I'm partway there in agreement: The Obama years have been marked by the sort of blatantly insincere encomia to transparency, fairness, and post-partisanship that are almost immediately revealed as false. The list includes everything from the IRS and NSA revelations Reynolds focuses on in his column to the adminstration's assertions that lobbyists wouldn't run policy, that you could keep your health plan if you liked it, that the stimulus would create jobs and jumpstart economic growth, and more. The reality is that Obama's time in office has been marked by failure, with the very notable exception of his winning a second term. Even Obamacare, the one thing he could point to as "transformative," is nothing to brag on these days (it matters, too, that it was passed without any Republican votes; regardless of the reasons, any law of that scope that can't even fake a nod to bipartisan support is almost certain to cause massive anxiety).
Yet I think Instapundit's analysis goes a bit too far a bit too fast. Obama was the subject of highly fraught conspiracy theorizing before he even won the Democratic nomination in 2008. The whole secret Muslim from Kenya birther shtick proceeded not from anything particular he did or proposed—it clearly was thrust upon him by a mix of racist theorizing and inchoate anxiety about the direction of the country. And, even more important, Obama comes after eight years of conspiracy mongering about George W. Bush—that he stole elections in 2000 and 2004 (remember all the "not my president!" stuff), that Dick Cheney and Haliburton was calling all the shots, or Big Oil, that Iraq was a personal mission to avenge assassination attempts on his life, that he planned the 9/11 attacks, and more.

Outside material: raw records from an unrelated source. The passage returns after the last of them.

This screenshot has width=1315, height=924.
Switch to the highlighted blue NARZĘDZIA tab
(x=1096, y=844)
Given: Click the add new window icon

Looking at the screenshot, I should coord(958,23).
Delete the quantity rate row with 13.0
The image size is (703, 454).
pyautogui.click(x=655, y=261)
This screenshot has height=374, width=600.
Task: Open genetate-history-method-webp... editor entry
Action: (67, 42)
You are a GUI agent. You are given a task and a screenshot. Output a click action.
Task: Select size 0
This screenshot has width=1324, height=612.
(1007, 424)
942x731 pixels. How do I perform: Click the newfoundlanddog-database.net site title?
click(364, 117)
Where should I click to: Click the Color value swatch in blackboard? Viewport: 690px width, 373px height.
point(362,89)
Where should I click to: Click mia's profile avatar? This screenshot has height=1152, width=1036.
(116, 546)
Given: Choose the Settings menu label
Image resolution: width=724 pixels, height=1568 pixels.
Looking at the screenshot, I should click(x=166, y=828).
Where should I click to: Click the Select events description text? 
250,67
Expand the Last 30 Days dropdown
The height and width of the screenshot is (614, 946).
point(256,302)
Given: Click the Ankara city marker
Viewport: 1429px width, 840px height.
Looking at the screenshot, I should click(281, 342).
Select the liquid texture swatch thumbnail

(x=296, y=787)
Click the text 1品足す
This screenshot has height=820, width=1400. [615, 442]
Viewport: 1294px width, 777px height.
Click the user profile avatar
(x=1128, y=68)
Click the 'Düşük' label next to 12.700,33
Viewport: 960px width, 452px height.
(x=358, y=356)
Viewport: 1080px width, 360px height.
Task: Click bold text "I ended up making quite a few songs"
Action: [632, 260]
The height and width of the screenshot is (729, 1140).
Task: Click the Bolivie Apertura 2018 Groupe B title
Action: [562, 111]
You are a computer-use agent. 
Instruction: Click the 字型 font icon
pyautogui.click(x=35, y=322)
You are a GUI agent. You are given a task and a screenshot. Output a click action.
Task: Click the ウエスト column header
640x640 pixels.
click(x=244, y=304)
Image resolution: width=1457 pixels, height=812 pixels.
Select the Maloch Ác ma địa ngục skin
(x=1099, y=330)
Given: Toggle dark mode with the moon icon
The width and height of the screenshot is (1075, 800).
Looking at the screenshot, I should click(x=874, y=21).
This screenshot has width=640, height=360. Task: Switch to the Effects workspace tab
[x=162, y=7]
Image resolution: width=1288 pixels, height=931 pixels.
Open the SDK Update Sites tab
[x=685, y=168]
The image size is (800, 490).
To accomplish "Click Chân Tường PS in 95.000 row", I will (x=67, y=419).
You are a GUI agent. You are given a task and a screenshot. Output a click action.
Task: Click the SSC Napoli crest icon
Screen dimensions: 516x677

Which is one way of saying that conspiracizing is as common a feature of the American landscape as, say, Mount Rushmore. It's man-made, for sure, but it never seems to go away. And it gets worse when the economy sucks and flagrant falsehoods and deceptions by government come to light (weapons of mass destruction, secret kill lists, you can keep your plan, etc.). And let us be clear: Obama's economic policies have helped keep the economy in the doldrums. Stimulus spending doesn't work and layering on massive amounts of uncertainty in the form of Obamacare (and Dodd-Frank) is no way to boost the economy.
Reynolds is surely right that "bad governance has its consequences." Between the Bush years and the way the Obama years have played out so far, it's going to take a long time for the nation's politicos to dig themselves out of the crisis of confidence they've inspired. That means the rest of us pay, both in lost time and resources, as power-brokers get their act together. And as I've noted elsewhere, one of the most disturbing outcomes is that bad government may counterintuitively create a demand for more regulation.
For a great discussion of how conspiracy theory has long been at the very center of American political and social life, read Jesse Walker's The United States of Paranoia.